How to Update Risk Management Programs to Suit a Post-Pandemic World


COVID-19 and the virus containment efforts that come along with it have created various challenges for businesses. These include increasing insurance exposures and liabilities. Captive insurance companies need to internalize the impact of the pandemic (and the post-COVID-19 era) on their risk retention programs. With healthcare workers and employees in other essential industries being subject to higher risks of contracting the virus, there could be heavy implications on workers’ compensation claims and retained health insurance.

Industries such as hospitality, transportation, retail, and service have been upended by shelter-in-place orders, which alter insurance exposures dramatically. Because of this, CEOs and CFOs, as well as controllers, have to carefully consider how the pandemic will affect reserve liabilities, claims activity, and corporate appetite for risk.

Self-insured plans will pay a significant portion of the pandemic healthcare costs, given that many companies retain insurance risk. More than 60% of workers with employer-sponsored coverage plans, usually bigger companies with 200 or more workers, are in a self-insurance arrangement. At this point, it’s hard to estimate the pandemic’s impact on health plans because of the uncertainty regarding infection rates and changes to the consumption of standard healthcare services.

Other claims may also arise. Issues such as mistreatment, discrimination, or privacy violations concerning workers getting infected may lead to an increase in claims activity for employment practices liability. The significant shift to remote work set-up can also lead to claims that may arise from a more laidback working environment.

Given the insurance issues that are emerging, companies with self-insured plans and captives need to take specific action steps to update their risk management programs to function well in a post-pandemic environment. Those with self-insured plans have to strike a balance between maintaining daily operations while adapting to the changing business environment. With the help of captive insurance lawyers, those companies can take the following actions to re-evaluate their risk retention programs.

Create a COVID-Centered Risk Management Program

Risk management and self-insurance are highly intertwined. To have a successful insurance program, a company should also have a high-quality risk management program in place. The pandemic gave birth to new risk management challenges. Employers need to unite government mandates into their current safety programs. This involves developing protocols for social distancing, outfitting the workplace with personal protective equipment, and providing support to infected employees.

Also, companies should think about dealing with the possibility of what they call “epidemic waves” until the time comes that effective prevention and treatment is available.

Assess Claims Potential

Companies have to thoroughly understand the impact the pandemic insurance claims will have on their business. It’s important that plan sponsors monitor changes to regulations that could affect the plan’s financial performance. Emerging laws and regulations should be tracked as well to weigh the possible impact on claims on workers’ compensation, health insurance, and liability coverage.


Track and Adjust Insurance Claim Exposures

If a company went through significant employee reductions, then they should hold out for corresponding reductions in healthcare exposure and workers’ compensation. There should be a decrease in liability costs if customers are not allowed to enter the building. There should be lesser claims if the company’s automobile fleet has stopped operations.

Update Reserve Estimates and Forecasts

Reserve liability for unpaid claims is recorded on the balance sheet of the self-insured company’s financials. A credentialed actuary typically estimates this liability and often comes with a forecast of the incoming year’s claims.

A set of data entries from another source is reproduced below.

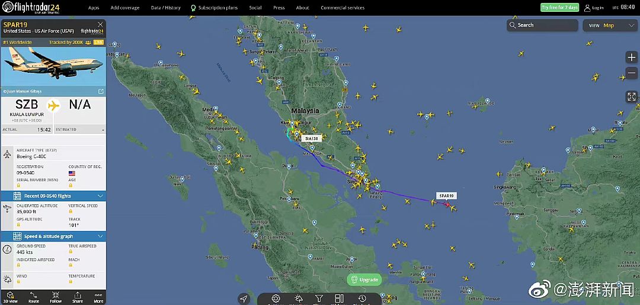Screen dimensions: 640x305
Task: Click Try free for 7 days
Action: pyautogui.click(x=559, y=7)
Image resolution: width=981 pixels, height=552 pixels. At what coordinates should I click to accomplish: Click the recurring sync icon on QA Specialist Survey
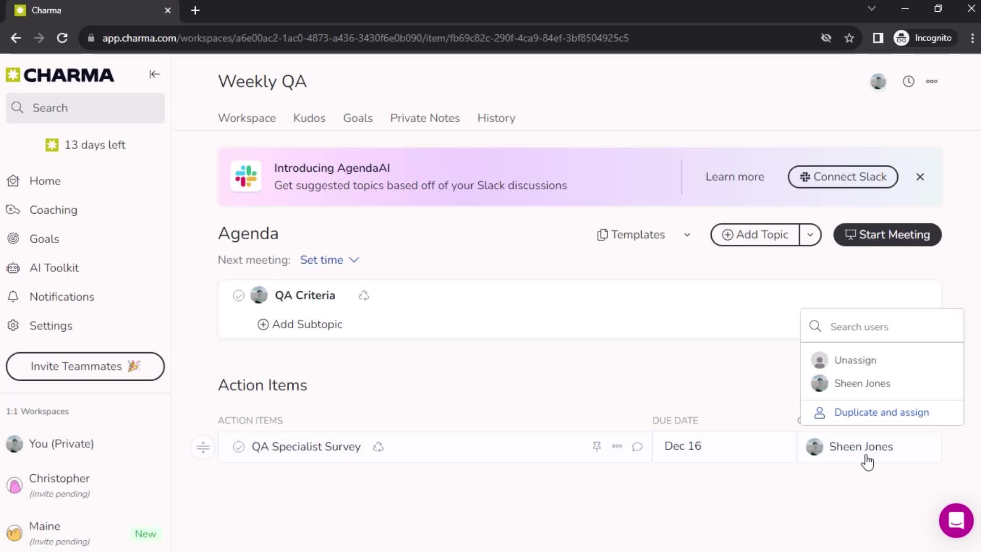click(x=379, y=446)
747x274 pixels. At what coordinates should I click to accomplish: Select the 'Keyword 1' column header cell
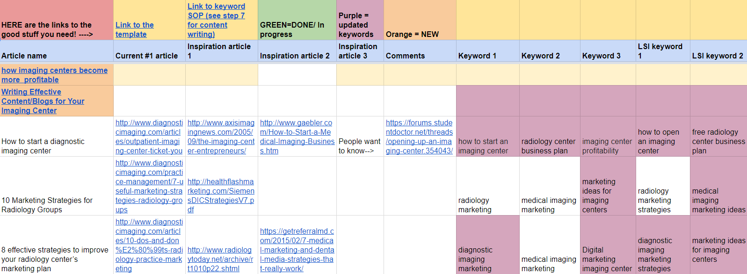coord(488,51)
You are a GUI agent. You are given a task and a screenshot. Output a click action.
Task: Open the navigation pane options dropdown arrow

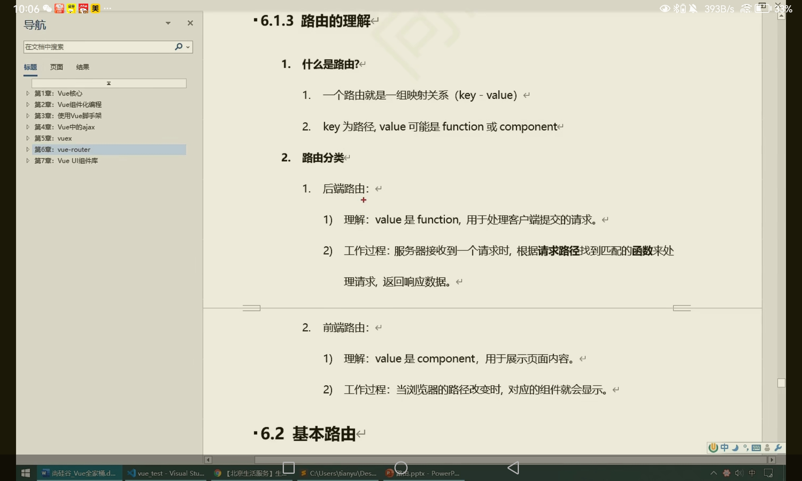pyautogui.click(x=168, y=23)
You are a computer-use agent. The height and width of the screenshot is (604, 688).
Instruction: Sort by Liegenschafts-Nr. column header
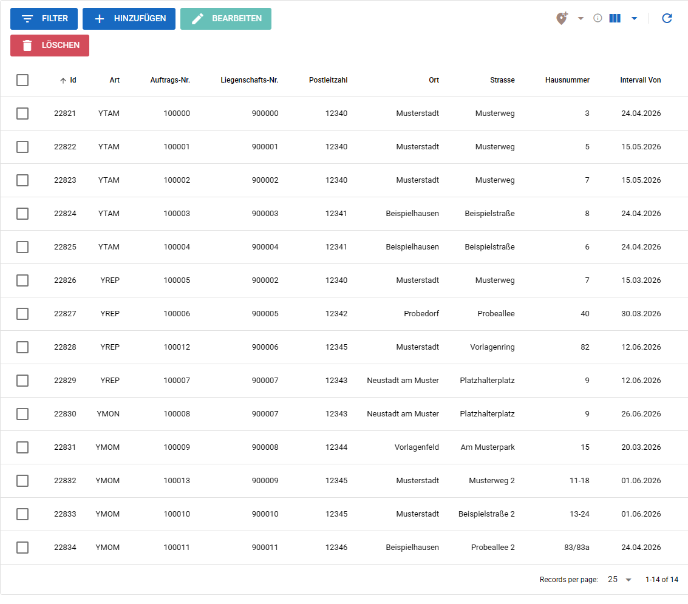coord(249,80)
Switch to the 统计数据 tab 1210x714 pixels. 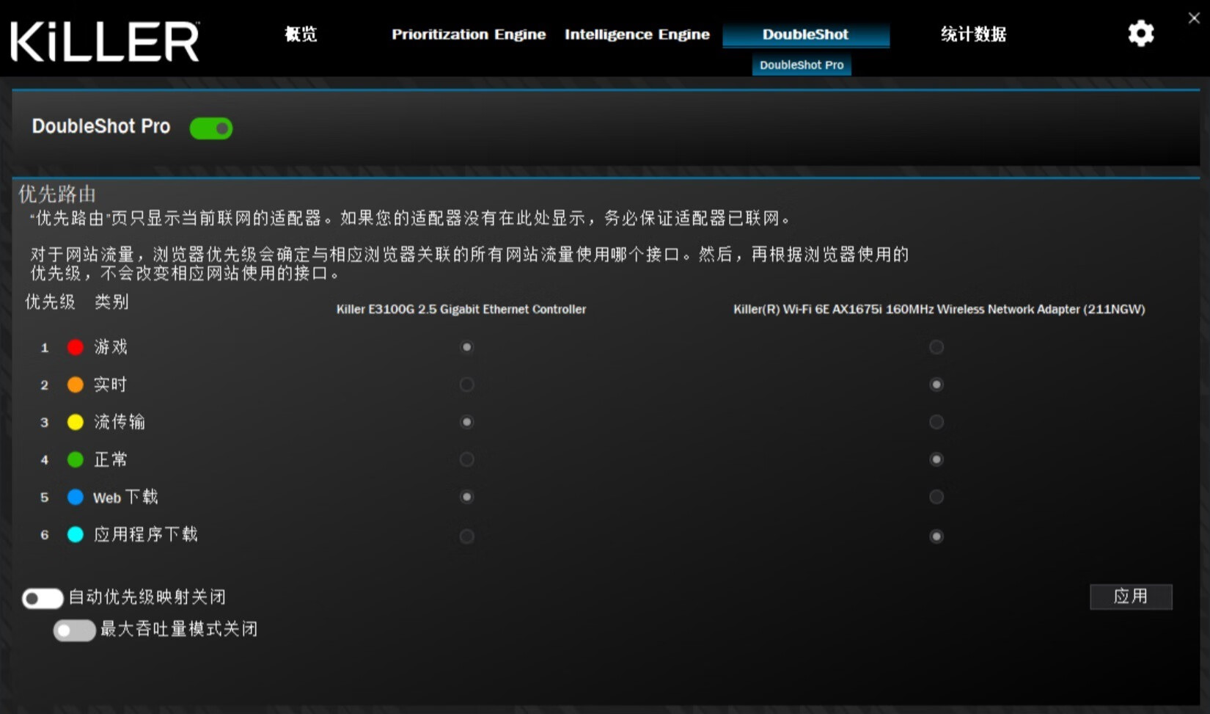click(x=973, y=34)
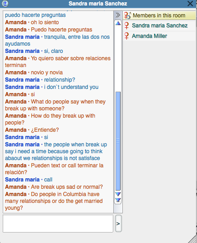The width and height of the screenshot is (197, 243).
Task: Click the Members in this room header
Action: coord(159,16)
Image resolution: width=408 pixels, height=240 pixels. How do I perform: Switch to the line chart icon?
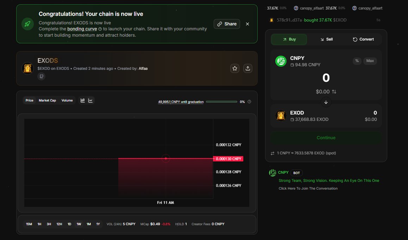point(91,100)
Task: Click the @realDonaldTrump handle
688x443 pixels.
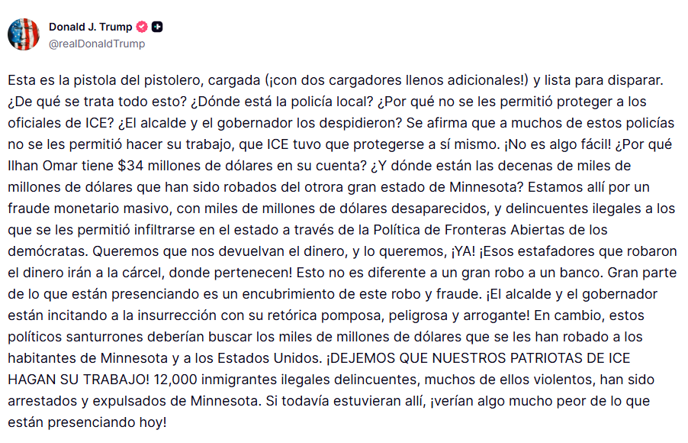Action: pyautogui.click(x=97, y=44)
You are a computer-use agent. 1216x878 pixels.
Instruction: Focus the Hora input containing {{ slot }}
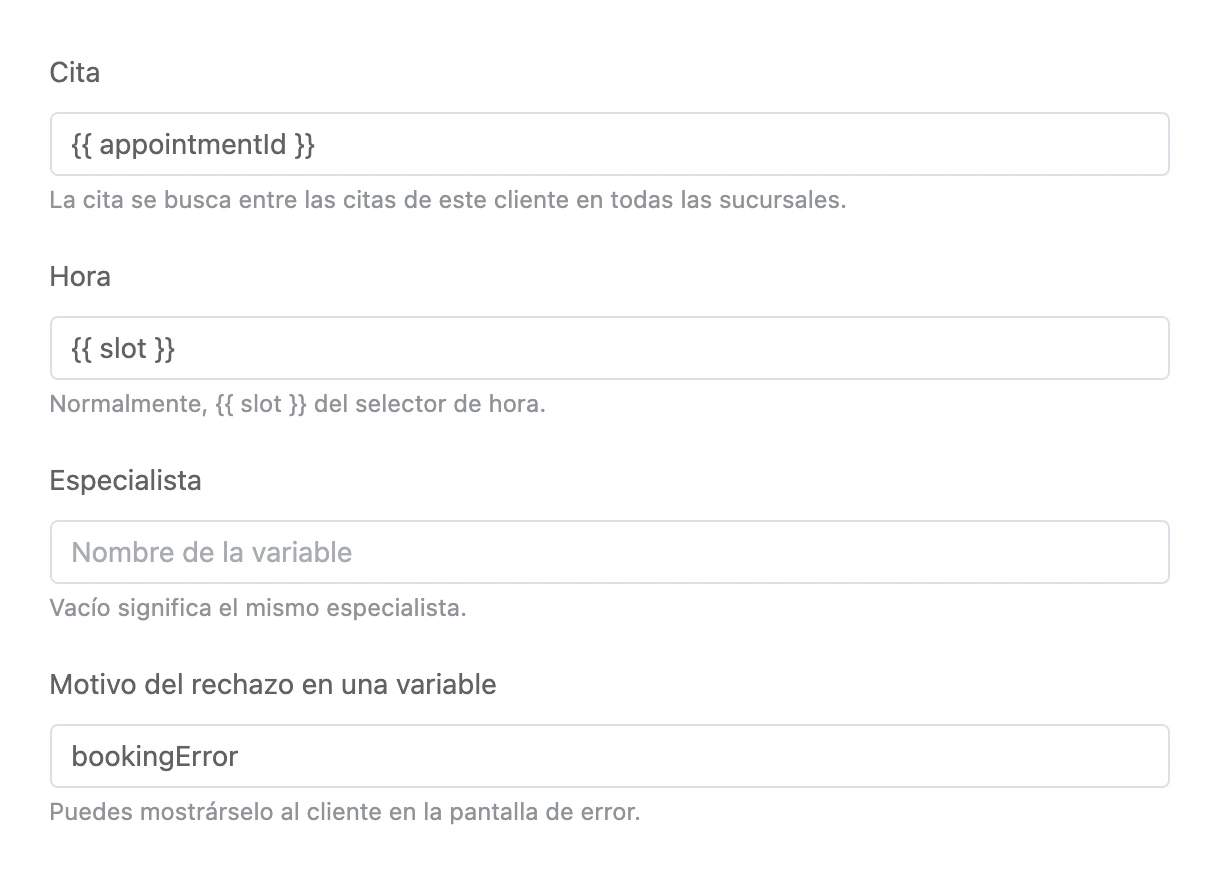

Actuarial reserve liabilities and projections should be updated to reflect COVID-19-related claims and exposures. If a company performs only actuarial reviews, they should seriously consider doing an interim actuarial review to know the effect of the changing environment on the financials and cash flows.

Re-Evaluate Risk Tolerance and Desired Retention Level

A company experiencing cash flow constraints and financial stress should consider decreasing their risk appetite and maximize cash flows. Because of the pandemic, commercial insurers will likely adjust premiums or modify other policy features. The organization should collaborate with their risk manager or insurance broker to decide the appropriate insurance coverage for them.

Many bigger firms have at least some type of risk retention strategy for managing risk and lowering the insurance costs. This includes working with captive insurers and self-insured plans. This will remain effective even after the pandemic era as long as it’s properly managed. However, it’s essential to evaluate the foreseen financial impact of the virus on any insurance program and then study the risk appetite. After this, plans should be managed proactively moving forward, making use of the five steps above.